__WHAT THIS TASK INVOLVES__. Check each line below for the word "gray". Then give only how many lines have it.

Records excerpted from a collection:
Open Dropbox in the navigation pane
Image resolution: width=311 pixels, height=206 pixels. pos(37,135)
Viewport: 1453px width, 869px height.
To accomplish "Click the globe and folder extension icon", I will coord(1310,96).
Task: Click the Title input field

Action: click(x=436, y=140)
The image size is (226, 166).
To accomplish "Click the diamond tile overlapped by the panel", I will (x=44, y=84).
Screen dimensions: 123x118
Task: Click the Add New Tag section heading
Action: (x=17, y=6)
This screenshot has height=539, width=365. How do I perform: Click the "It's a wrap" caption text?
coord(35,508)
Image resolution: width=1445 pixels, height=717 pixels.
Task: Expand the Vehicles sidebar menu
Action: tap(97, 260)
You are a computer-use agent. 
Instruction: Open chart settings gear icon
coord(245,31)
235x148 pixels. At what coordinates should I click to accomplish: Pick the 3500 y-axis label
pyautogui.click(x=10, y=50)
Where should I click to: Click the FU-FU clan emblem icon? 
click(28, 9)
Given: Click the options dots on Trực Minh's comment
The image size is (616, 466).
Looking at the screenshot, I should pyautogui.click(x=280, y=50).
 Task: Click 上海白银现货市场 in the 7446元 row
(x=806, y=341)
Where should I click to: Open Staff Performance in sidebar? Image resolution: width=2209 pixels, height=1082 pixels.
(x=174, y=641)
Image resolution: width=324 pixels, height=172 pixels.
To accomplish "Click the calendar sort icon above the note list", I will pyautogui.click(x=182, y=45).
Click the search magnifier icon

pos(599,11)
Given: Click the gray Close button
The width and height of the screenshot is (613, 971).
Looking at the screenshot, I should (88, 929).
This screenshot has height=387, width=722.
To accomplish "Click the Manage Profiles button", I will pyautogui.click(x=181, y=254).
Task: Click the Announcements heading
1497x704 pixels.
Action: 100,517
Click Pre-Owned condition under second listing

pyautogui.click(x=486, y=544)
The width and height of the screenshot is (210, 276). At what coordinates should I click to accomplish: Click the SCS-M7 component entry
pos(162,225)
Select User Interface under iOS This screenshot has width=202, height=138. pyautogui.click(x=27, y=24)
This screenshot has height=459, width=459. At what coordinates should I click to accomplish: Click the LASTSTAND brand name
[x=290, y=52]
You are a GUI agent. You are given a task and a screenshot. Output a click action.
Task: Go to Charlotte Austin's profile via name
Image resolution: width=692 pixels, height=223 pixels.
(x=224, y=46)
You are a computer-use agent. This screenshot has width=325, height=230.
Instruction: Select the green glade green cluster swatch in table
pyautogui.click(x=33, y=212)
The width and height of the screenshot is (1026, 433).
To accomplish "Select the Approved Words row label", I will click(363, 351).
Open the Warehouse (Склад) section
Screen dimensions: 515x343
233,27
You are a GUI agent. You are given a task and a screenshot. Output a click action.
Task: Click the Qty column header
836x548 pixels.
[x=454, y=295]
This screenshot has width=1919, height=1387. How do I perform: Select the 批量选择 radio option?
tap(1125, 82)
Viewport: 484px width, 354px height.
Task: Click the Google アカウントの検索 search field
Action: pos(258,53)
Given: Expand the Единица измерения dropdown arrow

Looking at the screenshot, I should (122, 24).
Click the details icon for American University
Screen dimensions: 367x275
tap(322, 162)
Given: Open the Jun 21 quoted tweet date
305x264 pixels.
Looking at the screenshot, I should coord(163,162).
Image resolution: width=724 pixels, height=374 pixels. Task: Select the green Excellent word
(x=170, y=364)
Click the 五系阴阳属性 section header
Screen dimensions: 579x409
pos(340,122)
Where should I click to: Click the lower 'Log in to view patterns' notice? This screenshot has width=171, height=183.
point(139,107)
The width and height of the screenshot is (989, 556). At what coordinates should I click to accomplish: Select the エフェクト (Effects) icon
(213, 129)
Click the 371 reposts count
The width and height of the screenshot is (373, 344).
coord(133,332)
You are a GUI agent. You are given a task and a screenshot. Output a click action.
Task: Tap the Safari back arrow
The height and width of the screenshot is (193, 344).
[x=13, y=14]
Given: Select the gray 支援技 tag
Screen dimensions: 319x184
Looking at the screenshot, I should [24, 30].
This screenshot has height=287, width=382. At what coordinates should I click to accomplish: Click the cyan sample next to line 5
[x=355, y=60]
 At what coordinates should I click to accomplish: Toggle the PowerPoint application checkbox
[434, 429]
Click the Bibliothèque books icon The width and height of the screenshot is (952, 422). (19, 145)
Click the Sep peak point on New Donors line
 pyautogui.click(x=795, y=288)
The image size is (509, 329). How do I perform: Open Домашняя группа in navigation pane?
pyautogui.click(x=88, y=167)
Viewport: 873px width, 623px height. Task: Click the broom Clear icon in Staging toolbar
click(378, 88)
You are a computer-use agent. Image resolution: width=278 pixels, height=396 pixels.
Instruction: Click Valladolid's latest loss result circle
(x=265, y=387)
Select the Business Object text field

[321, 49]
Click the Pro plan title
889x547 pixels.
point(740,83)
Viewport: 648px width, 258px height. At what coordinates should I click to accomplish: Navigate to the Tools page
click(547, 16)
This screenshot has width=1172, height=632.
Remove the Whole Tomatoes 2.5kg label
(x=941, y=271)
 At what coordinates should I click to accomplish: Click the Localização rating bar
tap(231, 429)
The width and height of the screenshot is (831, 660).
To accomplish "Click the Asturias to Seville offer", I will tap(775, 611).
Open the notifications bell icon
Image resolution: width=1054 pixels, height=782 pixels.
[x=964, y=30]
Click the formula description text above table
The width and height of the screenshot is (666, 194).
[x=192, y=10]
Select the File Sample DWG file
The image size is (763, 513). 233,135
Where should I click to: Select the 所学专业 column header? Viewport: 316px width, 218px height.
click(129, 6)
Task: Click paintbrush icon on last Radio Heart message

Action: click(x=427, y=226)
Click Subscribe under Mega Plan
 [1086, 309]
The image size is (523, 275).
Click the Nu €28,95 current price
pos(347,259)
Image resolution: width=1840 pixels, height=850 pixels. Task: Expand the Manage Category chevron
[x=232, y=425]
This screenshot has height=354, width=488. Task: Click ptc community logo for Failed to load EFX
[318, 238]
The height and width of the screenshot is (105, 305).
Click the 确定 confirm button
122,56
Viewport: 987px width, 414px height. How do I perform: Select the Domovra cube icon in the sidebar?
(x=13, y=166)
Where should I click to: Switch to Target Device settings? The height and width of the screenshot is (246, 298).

__SOLUTION TO THIS EXERCISE__. 2